Sep 18, 2020
By Christopher Revell
Solution Overviews

OT Security in Nuvolo Connected Workplace

Device inventory combined with device monitoring tools and a service management platform brings orchestrated remediation to your OT devices.

 

Operational technology (OT) refers to a wide variety of physical devices, from HVAC and building automation equipment to life-saving medical devices. These devices used to be stand-alone, unconnected to any outside IT networks. That’s no longer true; these devices are connecting to our networks in unprecedented numbers. And, for our security, we need to protect them.

As more non-IT managed devices connect to the network, the risk of cybersecurity events becomes a real challenge for IT and facilities teams. Nuvolo OT Security brings device data into security monitoring tools, so IT, security, and facilities teams share visibility. They know where the device is, what it is, and can act on threats and vulnerabilities immediately.

Three Steps to Nuvolo OT Security

Nuvolo OT Security enhances your existing IT security monitoring platforms by providing OT device inventory data and work order remediation. Here is our three step process:

Step One: A Single Device Inventory

OT Security enables a comprehensive, accurate device inventory that uses a standard data format allowing you to track assets and their locations easily. Knowing the devices in a facility, their locations, model identifiers, firmware, network attributes, and software versions are necessary information needed to secure them from cyber-attacks.

Step Two: Intelligence Hub to Bridge the Gaps

Nuvolo OT Security creates an intelligence hub that integrates the OT inventory data with device discovery and security monitoring tools to bridge the gaps between the security insights provided by these tools. This allows for rapid device identification and correlation of them to vulnerabilities.

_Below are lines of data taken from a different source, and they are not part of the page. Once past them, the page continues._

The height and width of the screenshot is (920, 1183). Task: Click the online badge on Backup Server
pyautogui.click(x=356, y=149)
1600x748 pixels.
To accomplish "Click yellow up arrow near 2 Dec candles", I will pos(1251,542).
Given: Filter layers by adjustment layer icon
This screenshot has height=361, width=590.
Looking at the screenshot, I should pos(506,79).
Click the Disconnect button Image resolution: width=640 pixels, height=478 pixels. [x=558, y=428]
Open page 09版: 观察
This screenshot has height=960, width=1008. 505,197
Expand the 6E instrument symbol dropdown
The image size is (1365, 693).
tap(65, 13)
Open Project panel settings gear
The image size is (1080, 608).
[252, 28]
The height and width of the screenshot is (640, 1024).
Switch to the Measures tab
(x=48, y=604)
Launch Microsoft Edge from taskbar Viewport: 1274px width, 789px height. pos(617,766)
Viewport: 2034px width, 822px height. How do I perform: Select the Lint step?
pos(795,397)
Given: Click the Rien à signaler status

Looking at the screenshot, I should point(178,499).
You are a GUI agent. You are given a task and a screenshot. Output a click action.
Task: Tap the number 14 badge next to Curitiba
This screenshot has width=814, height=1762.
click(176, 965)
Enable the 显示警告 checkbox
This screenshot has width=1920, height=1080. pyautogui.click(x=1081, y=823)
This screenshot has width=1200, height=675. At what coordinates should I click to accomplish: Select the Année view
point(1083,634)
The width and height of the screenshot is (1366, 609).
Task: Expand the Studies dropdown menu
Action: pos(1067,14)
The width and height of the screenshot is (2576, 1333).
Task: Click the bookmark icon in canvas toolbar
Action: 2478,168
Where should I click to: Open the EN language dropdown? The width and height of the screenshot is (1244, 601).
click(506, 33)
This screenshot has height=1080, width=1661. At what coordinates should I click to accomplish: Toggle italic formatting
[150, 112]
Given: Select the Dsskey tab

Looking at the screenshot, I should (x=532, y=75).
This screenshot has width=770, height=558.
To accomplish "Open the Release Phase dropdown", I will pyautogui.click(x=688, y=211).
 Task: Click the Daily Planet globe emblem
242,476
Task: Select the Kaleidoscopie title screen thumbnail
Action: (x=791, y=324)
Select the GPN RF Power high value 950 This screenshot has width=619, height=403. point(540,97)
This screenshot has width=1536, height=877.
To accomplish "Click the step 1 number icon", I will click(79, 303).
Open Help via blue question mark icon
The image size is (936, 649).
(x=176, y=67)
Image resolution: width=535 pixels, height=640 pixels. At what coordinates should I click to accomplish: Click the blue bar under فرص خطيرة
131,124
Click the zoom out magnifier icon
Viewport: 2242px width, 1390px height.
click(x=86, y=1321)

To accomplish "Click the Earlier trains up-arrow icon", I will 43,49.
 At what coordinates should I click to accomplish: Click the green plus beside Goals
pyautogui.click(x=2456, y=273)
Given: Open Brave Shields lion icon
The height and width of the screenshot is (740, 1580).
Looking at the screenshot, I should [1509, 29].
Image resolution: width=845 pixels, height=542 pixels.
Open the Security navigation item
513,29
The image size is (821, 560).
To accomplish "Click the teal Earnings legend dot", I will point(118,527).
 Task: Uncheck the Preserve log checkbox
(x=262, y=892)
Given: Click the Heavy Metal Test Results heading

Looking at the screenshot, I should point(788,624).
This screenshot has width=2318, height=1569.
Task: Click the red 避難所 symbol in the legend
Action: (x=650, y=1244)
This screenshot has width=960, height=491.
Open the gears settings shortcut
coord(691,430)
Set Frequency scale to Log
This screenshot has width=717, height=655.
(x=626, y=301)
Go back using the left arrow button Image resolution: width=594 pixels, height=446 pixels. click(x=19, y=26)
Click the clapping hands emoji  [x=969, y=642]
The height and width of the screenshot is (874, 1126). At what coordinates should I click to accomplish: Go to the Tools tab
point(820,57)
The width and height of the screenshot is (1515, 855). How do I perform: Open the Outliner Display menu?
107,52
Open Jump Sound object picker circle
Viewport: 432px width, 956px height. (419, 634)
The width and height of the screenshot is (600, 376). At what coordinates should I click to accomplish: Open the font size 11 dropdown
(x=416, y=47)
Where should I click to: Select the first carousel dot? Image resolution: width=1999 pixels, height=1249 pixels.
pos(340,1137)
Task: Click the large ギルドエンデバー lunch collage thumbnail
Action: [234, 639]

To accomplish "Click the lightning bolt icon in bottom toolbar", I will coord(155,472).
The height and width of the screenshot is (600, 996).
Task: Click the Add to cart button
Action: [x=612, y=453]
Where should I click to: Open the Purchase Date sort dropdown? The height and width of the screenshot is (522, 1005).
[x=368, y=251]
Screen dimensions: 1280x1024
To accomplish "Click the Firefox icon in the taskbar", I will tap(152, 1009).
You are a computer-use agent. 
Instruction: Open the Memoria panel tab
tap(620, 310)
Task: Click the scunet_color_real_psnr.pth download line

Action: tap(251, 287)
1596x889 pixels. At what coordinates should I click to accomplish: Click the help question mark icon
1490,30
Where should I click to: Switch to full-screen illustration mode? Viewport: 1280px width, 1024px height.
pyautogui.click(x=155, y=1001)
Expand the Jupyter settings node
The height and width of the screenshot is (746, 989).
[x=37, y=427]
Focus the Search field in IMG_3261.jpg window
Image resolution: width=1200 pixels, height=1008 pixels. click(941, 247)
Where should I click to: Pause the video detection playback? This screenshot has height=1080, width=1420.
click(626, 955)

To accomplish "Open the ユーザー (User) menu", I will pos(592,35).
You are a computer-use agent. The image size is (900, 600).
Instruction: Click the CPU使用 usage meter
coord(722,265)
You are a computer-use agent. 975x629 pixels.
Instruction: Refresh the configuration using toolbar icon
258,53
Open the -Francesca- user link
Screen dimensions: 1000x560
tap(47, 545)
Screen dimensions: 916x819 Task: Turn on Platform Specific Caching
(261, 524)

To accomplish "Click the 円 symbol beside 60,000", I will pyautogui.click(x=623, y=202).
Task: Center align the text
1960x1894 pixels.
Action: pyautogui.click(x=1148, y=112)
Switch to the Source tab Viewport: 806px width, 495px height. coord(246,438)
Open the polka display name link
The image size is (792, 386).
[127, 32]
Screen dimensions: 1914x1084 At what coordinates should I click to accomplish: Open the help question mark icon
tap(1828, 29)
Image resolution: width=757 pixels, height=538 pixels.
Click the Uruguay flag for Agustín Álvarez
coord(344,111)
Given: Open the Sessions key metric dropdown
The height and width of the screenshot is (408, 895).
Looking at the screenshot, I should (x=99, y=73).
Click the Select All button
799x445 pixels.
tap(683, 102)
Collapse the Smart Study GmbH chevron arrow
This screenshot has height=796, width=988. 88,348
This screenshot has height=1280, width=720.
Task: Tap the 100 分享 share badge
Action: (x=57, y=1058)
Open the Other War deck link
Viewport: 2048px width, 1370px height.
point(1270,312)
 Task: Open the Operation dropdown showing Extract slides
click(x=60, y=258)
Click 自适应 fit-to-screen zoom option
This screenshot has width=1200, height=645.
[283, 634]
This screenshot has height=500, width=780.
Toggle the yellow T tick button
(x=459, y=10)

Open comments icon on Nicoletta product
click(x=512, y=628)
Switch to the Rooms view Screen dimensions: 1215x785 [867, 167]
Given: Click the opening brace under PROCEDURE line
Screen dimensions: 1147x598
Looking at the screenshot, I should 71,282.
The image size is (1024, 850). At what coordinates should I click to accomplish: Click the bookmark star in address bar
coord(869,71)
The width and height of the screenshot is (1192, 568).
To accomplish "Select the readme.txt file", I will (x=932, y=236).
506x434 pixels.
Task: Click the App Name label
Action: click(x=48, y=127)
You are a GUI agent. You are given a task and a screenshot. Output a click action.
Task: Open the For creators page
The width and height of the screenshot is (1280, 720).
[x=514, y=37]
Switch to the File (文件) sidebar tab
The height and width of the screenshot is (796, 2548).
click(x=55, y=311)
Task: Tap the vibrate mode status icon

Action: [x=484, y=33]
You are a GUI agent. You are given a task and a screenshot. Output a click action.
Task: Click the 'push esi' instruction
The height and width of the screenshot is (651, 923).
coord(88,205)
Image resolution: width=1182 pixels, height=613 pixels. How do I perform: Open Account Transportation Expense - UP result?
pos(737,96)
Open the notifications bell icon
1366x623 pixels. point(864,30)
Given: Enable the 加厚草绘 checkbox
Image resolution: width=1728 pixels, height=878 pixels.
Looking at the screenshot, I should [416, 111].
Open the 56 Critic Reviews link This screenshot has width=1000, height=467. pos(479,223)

Step Three: Orchestrated Remediation

Nuvolo OT Security provides automated remediation workflows that generate rules-based work orders with remediation or patching details and its location in the building. This workflow automatically assigns work orders to an appropriate clinical engineer, information security analyst, or IT resource and tracks the progress of the work order through completion.

Key Workflows:

  • Matching the device IP address and MAC address with the Nuvolo device database to identify the device type, where it’s located, what department owns it, etc.
  • Generating a rules-based work order with remediation or patching details and the device’s location in the building
  • Auto assigning the work order to an appropriate device technician, facilities engineer, information security analyst, or IT resource.
  • Tracking the progress of the work order through to completion.
  • Identifying all other devices on the network with the same vulnerability and automatically generating work orders for pro-active remediation.

Key Capabilities:

  • Accurate Inventory — Track device details and operating system versions while monitoring location and IP address changes.
  • Integration with Real-Time Monitoring Systems — Generate security alerts for issues identified by real-time security monitoring systems like Palo Alto Networks, Cynerio, Asimily, Ordr, CyberMDX, Medigate, and ServiceNow SecOPs.
  • Vulnerable Device Identification and Matching — Quickly identify devices that match entries on vulnerability lists for remediation processing.
  • Automated Remediation Processing — Automate work order dispatching to fix issues identified by monitoring systems or security updates.